DOCUMENT TEXT
━━━━━━

Published on: October 13, 2020

Area of Science:

  • Biomedical Engineering
  • Computational Biology
  • Analytical Chemistry

Background:

  • Time-of-flight mass spectrometry (TOF-MS) offers potential for non-invasive disease screening via protein biomarker detection.
  • High measurement variability and statistical challenges hinder the realization of TOF-MS diagnostic potential.
  • Overfitting is a significant complication in analyzing limited patient data with numerous variables.

Purpose of the Study:

  • To develop a robust Bayesian method for analyzing TOF-MS data.
  • To overcome limitations of current statistical tools in identifying reliable diagnostic markers.
  • To create a stable classifier for disease categorization with accurate error prediction.

Main Methods:

  • Developed a Bayesian inductive method using model-independent approaches to uncover spectral feature relationships.
  • Applied the method to artificial data with simulated TOF-MS variability.
  • Utilized the method on blood sera data from a leukemia study.

━━━━━━

EXCERPTED DATA
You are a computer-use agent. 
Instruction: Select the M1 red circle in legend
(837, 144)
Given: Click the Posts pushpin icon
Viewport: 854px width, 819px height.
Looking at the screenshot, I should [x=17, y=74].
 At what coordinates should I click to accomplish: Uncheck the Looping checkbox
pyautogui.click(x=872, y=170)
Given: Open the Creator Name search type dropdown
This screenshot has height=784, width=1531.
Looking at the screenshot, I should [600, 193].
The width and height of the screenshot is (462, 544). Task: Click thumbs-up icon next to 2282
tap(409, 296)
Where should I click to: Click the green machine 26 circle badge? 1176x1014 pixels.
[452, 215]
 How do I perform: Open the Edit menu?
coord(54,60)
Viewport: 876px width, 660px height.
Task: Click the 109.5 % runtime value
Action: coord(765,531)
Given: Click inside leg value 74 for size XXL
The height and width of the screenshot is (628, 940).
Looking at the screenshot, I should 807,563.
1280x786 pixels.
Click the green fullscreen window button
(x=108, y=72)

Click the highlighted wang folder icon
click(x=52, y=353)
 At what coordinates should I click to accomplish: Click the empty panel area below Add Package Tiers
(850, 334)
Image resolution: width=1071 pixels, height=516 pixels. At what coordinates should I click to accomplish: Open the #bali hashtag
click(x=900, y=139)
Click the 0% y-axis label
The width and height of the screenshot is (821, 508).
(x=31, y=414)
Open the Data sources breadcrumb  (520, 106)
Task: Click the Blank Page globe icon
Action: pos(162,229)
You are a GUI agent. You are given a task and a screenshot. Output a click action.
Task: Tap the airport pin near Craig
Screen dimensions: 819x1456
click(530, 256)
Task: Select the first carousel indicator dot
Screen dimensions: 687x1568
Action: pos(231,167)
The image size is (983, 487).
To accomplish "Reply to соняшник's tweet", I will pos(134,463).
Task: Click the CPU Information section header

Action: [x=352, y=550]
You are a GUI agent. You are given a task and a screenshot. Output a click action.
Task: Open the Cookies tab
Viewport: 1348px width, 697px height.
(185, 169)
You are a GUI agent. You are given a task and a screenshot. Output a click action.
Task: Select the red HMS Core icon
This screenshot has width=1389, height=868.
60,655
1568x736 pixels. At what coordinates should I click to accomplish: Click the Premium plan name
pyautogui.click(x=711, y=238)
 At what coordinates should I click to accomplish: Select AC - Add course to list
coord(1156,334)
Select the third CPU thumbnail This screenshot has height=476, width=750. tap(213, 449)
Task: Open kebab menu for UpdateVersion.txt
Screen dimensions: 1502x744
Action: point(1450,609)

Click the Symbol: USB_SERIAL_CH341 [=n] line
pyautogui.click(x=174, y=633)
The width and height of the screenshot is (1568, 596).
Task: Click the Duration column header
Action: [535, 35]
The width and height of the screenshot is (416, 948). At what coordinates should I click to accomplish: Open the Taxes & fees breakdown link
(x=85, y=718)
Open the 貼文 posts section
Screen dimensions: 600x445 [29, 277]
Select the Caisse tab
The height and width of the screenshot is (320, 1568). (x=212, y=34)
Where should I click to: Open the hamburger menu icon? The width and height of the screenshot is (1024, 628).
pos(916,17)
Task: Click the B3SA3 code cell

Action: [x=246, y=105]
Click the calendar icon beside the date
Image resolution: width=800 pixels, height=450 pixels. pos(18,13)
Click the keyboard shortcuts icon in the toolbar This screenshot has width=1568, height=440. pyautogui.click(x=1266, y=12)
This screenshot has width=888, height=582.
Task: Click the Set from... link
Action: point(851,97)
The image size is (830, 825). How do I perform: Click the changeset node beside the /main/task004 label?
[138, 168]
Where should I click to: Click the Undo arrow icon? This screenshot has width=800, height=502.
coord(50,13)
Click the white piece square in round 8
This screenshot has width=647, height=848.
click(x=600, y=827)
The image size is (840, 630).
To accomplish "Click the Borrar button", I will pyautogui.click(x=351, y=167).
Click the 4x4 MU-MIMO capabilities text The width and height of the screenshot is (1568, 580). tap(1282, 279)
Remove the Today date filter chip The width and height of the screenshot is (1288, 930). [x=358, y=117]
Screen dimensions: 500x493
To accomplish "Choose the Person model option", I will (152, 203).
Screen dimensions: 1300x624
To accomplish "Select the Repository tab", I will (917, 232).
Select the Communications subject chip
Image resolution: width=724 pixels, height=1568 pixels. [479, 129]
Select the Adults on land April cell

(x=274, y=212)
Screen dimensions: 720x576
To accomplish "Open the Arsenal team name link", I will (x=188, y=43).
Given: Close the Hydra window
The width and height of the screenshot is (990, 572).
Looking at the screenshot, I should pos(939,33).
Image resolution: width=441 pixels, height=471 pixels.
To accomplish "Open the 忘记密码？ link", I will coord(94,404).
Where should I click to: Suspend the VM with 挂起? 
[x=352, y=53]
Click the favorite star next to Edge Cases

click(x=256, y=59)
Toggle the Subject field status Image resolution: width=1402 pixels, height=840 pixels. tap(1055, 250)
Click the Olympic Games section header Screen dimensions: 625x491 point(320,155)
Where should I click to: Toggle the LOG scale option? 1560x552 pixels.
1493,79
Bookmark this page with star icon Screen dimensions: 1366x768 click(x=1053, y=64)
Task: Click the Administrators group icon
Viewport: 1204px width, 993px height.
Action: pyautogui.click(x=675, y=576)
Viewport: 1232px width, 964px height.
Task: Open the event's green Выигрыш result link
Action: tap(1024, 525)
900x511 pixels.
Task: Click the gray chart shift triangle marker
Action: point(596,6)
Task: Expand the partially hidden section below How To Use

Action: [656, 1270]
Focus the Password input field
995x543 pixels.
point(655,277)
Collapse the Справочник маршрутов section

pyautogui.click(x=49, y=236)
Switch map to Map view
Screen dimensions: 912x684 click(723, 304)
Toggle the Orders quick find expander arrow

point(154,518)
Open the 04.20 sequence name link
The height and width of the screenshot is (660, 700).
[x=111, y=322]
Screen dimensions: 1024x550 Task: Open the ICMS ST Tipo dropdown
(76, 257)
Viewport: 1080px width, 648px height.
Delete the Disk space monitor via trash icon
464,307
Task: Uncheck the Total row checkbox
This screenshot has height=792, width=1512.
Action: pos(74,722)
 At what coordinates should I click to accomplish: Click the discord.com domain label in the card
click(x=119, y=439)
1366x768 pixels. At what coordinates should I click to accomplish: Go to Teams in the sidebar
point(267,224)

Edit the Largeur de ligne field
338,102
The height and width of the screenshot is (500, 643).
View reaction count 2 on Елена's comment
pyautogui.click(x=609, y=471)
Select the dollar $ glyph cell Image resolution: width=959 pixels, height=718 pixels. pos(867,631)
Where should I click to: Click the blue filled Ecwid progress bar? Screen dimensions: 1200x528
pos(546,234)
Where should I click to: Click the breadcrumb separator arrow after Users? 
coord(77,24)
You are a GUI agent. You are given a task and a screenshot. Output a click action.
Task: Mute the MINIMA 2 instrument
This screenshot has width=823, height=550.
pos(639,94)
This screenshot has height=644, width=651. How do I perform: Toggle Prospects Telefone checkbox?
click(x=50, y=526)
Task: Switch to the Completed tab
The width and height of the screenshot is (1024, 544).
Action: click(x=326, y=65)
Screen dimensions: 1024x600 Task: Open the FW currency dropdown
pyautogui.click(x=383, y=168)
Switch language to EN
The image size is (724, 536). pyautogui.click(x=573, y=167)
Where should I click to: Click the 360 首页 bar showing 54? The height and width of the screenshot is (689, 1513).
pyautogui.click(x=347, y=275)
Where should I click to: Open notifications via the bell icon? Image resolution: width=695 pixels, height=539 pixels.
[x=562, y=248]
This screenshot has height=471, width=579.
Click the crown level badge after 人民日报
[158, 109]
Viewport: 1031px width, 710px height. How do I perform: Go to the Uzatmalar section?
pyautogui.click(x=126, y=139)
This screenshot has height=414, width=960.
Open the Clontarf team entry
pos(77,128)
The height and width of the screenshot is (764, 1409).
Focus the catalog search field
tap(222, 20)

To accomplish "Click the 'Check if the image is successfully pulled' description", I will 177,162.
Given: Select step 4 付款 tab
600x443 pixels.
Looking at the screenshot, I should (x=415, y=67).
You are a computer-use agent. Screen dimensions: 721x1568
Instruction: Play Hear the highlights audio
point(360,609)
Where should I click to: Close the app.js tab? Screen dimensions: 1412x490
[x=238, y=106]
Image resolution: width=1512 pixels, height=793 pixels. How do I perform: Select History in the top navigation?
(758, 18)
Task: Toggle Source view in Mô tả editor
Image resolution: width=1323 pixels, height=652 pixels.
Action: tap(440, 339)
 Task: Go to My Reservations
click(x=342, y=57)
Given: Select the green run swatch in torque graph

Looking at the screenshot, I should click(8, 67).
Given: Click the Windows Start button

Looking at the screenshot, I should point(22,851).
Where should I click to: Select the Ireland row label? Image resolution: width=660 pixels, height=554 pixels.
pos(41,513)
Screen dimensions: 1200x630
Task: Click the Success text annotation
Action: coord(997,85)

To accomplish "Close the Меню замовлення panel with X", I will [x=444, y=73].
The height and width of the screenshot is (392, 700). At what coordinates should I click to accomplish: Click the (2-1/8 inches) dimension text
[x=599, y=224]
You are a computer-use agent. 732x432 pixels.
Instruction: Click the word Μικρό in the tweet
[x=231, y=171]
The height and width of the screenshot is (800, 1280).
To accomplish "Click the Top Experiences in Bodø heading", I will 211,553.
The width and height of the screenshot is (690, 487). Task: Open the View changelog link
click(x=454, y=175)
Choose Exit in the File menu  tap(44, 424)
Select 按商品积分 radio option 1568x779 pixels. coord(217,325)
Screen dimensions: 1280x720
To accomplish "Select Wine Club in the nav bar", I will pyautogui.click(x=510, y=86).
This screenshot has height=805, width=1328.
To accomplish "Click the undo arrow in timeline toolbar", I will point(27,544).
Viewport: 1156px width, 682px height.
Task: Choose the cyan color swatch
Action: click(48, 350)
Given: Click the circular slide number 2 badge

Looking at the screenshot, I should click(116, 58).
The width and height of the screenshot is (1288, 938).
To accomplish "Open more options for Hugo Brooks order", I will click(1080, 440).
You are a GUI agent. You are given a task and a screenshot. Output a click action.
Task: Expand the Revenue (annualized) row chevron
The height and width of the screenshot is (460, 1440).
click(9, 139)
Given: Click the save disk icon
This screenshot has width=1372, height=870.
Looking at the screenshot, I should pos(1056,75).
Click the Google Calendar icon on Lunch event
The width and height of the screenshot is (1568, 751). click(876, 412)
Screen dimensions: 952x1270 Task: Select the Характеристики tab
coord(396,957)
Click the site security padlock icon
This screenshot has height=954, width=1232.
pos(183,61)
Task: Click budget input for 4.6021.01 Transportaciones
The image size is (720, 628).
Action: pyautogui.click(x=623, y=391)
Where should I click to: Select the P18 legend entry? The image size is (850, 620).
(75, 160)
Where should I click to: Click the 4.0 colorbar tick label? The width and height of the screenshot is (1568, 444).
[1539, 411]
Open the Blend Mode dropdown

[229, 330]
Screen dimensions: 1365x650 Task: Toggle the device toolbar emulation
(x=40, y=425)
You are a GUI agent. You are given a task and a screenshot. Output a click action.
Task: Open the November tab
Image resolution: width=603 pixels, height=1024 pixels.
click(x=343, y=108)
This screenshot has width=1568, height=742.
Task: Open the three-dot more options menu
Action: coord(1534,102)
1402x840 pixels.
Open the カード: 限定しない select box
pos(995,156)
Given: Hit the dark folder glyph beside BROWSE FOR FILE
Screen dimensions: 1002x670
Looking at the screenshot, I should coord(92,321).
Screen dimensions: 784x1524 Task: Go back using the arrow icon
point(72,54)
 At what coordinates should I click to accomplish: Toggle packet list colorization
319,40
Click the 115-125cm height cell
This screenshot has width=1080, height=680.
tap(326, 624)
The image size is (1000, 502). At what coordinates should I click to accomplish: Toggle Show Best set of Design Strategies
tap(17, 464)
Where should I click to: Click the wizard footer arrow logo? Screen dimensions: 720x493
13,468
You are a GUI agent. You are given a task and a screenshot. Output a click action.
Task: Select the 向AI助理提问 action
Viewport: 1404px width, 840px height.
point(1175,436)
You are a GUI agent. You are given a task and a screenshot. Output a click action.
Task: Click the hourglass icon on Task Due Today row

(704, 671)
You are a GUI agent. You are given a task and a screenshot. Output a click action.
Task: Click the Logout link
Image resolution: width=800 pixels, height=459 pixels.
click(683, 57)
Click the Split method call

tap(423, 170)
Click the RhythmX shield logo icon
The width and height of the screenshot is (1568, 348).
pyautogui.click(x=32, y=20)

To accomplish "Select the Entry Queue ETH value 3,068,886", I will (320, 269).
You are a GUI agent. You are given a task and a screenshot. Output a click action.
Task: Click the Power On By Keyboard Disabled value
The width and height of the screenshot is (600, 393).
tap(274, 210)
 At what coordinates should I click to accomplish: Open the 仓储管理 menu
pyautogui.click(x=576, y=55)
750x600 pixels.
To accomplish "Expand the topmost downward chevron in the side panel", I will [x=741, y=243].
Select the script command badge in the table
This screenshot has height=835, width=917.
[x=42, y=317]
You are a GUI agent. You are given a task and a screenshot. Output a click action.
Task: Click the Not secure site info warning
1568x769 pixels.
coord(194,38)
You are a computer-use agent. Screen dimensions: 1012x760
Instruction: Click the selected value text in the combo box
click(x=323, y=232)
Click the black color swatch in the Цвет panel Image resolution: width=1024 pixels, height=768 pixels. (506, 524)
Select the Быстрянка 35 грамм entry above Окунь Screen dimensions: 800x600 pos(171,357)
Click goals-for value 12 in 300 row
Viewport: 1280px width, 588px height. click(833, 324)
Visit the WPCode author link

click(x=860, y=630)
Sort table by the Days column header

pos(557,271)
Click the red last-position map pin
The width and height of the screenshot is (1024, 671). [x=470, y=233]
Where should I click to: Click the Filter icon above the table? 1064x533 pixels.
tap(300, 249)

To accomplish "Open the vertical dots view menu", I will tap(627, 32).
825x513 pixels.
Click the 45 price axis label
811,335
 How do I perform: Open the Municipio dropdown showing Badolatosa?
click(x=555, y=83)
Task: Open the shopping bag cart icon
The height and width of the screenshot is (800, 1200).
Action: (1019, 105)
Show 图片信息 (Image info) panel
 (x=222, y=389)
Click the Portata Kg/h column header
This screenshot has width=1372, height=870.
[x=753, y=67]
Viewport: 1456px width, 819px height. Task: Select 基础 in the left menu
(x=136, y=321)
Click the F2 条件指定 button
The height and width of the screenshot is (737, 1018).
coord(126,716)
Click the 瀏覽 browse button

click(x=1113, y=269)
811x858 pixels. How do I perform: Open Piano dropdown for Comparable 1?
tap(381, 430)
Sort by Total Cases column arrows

━━━━━━

REQUIRED WORK
a – Please say whether each statement agrees with the TOF-MS study summary, answering yes or no and quoting the deciding words. (i) The method was applied to blood sera data from a breast cancer study. (ii) Overfitting is a significant complication when limited patient data come with many variables. (iii) The method was tried on artificial data.
b – Write the next part of the TOF-MS study summary, starting after its last line.

ANSWERS TO THE PROBLEMS
a –
(i) No: "Utilized the method on blood sera data from a leukemia study."
(ii) Yes: "Overfitting is a significant complication in analyzing limited patient data with numerous variables."
(iii) Yes: "Applied the method to artificial data with simulated TOF-MS variability."

b –
Main Results:

  • The Bayesian method accurately recovered known feature relationships in artificial data.
  • High stability of selected features was observed in the leukemia dataset via cross-validation.
  • The method demonstrated excellent predictive power on withheld data and outperformed traditional techniques.
  • Identified a potential protein biomarker consistent with existing cancer research and experimentally verified.

Conclusions:

  • The developed Bayesian method effectively avoids overfitting in biological data analysis.
  • It produces stable feature sets organized in a network model, aiding biochemical analysis.
  • The method yields more consistent feature sets for classifying new data compared to traditional techniques.